### EXERCISE INSTRUCTIONS
Among the entries below, determine how many lines contain the word "category" and state only that figure.

- - -

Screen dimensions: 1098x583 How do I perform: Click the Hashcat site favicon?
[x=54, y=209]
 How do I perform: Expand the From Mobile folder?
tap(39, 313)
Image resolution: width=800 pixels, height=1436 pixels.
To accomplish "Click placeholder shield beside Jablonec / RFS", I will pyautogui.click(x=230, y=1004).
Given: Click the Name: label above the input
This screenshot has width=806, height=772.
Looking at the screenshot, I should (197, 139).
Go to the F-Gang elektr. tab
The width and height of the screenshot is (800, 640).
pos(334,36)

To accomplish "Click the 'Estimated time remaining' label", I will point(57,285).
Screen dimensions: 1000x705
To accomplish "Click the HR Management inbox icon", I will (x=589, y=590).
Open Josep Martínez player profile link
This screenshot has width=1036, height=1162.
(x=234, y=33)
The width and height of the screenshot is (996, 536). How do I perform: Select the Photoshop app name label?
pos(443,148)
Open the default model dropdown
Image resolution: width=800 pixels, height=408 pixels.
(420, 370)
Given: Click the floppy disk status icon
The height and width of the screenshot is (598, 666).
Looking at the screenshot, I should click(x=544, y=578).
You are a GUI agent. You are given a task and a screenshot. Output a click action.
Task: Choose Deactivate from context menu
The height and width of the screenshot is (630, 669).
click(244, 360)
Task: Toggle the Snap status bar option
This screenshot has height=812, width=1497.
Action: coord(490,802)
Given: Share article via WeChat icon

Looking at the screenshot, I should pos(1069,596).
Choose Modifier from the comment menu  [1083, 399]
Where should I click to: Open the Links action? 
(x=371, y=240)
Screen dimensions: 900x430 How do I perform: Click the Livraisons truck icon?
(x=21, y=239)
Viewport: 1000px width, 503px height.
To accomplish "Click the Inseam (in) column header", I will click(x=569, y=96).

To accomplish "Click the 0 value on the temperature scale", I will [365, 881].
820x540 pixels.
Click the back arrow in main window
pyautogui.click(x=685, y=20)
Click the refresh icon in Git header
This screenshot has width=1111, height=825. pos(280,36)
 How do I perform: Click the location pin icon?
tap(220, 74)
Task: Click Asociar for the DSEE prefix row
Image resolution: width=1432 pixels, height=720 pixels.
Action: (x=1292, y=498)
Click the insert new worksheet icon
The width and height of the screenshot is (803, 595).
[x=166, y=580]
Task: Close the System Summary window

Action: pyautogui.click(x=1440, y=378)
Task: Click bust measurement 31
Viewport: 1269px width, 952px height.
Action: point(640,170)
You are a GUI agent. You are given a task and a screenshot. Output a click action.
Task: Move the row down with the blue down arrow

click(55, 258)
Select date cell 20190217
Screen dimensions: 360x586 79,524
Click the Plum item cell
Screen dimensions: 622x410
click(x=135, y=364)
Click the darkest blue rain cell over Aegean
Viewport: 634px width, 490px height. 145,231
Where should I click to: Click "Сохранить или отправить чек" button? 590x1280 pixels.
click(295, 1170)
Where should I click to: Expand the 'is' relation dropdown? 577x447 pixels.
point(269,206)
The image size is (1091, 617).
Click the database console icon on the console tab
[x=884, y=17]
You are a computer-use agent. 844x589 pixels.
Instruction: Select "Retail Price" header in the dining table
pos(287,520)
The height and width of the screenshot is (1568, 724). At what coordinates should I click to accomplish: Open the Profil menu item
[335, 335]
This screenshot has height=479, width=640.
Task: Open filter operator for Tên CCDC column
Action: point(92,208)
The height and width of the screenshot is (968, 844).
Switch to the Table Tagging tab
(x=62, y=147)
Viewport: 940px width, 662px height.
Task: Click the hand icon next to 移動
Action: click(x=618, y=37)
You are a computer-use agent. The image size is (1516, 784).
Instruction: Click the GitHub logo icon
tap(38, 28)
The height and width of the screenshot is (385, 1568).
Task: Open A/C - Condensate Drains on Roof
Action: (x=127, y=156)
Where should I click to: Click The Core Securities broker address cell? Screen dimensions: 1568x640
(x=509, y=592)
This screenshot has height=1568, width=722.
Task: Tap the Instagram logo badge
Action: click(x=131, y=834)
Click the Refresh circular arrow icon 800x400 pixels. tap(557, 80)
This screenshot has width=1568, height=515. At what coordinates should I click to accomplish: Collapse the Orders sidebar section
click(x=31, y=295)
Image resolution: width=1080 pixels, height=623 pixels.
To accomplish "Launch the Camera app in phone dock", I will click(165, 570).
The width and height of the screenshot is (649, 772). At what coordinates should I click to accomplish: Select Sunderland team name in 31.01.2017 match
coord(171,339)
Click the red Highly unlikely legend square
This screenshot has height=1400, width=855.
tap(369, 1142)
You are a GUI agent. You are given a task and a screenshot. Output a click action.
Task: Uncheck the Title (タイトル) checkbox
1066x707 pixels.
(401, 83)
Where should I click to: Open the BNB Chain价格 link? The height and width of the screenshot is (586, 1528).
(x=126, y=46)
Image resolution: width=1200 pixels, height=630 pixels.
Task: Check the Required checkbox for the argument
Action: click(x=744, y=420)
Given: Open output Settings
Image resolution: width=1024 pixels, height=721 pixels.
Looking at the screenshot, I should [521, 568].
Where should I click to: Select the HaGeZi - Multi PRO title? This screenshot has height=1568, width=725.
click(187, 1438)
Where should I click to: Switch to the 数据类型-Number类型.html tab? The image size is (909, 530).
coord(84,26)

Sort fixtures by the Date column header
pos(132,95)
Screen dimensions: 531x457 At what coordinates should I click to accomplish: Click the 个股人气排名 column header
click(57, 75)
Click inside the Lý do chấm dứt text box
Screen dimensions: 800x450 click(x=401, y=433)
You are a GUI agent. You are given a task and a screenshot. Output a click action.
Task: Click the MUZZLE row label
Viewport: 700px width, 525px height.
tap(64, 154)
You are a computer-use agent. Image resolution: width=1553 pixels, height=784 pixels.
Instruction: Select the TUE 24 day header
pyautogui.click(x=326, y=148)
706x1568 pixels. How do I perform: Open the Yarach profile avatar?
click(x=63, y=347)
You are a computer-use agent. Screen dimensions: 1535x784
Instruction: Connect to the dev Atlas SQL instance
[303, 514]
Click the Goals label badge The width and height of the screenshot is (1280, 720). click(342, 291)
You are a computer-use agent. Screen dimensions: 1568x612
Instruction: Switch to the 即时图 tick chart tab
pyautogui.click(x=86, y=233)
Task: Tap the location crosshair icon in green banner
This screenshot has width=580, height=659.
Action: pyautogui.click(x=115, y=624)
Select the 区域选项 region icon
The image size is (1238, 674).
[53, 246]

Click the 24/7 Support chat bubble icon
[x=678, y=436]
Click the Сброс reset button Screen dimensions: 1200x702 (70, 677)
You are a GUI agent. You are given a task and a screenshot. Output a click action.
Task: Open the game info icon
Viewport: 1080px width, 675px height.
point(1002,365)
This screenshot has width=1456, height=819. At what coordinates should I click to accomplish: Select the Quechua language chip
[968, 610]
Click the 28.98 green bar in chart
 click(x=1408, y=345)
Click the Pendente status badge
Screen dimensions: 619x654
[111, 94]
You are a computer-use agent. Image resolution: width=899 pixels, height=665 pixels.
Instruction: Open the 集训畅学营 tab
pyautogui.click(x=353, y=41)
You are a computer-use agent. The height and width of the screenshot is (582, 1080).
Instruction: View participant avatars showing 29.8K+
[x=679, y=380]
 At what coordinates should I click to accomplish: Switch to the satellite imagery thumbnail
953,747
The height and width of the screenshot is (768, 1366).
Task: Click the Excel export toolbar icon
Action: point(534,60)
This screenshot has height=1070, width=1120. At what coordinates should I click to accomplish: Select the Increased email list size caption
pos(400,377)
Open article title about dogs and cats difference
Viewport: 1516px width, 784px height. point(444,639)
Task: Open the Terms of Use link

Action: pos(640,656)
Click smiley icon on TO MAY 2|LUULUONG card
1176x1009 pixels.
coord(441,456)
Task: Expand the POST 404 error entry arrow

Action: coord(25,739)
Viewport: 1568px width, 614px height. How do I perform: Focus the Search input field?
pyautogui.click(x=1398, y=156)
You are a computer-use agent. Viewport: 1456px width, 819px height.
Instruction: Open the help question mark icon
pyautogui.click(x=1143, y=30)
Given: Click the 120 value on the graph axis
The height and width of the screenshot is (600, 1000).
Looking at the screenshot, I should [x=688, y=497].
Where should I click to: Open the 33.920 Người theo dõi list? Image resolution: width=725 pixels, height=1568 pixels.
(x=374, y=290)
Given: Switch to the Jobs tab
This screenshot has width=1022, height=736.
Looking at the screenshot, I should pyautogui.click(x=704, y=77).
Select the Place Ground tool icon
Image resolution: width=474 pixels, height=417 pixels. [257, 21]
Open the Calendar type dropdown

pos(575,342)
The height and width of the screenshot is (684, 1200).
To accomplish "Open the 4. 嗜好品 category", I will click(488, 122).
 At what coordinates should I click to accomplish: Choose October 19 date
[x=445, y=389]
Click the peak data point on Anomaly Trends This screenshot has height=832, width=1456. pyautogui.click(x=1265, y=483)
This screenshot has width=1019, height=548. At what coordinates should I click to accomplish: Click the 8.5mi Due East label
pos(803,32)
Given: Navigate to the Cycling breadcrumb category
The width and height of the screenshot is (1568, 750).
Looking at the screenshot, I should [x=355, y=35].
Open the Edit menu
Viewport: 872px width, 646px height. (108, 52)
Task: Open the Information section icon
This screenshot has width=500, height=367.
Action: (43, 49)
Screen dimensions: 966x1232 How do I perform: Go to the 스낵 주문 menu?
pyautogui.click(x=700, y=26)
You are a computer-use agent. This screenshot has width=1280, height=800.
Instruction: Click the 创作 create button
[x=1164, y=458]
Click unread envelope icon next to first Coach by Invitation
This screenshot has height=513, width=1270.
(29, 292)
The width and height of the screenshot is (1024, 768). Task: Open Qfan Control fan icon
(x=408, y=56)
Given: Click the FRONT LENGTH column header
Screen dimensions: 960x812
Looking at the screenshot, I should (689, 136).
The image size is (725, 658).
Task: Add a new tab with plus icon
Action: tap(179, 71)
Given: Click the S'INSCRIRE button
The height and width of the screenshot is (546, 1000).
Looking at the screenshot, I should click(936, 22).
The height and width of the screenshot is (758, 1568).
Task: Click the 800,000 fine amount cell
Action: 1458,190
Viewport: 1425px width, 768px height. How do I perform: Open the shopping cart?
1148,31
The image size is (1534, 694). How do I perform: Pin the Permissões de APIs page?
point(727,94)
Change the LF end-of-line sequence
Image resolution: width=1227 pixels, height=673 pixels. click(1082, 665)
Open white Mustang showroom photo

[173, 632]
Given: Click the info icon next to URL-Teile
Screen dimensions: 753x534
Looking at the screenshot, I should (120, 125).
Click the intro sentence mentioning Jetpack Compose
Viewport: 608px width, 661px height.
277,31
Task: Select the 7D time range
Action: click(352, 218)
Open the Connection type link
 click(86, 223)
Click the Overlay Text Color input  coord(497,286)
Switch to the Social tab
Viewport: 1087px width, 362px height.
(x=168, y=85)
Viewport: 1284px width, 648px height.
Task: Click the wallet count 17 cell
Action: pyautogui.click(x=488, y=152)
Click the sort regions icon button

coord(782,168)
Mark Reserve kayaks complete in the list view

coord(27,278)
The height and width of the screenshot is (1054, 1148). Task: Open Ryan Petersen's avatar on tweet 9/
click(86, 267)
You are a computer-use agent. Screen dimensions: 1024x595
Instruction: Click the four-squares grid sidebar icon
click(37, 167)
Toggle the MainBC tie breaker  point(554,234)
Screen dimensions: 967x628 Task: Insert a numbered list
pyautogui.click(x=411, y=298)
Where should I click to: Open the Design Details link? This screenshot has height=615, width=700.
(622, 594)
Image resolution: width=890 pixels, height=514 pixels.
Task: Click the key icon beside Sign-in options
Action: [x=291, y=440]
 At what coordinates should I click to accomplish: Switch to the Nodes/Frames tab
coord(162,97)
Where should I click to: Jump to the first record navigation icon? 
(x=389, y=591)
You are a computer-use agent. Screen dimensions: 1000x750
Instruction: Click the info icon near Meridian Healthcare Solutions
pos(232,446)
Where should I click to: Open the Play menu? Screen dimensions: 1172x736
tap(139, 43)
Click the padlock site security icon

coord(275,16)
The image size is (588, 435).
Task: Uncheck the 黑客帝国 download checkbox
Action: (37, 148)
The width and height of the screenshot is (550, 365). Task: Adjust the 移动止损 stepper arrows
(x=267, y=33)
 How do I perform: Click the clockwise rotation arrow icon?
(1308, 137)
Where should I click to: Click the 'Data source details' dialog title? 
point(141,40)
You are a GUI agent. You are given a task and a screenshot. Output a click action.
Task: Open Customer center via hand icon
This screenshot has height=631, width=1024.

- - -

### RESPONSE TO THE EXERCISE
2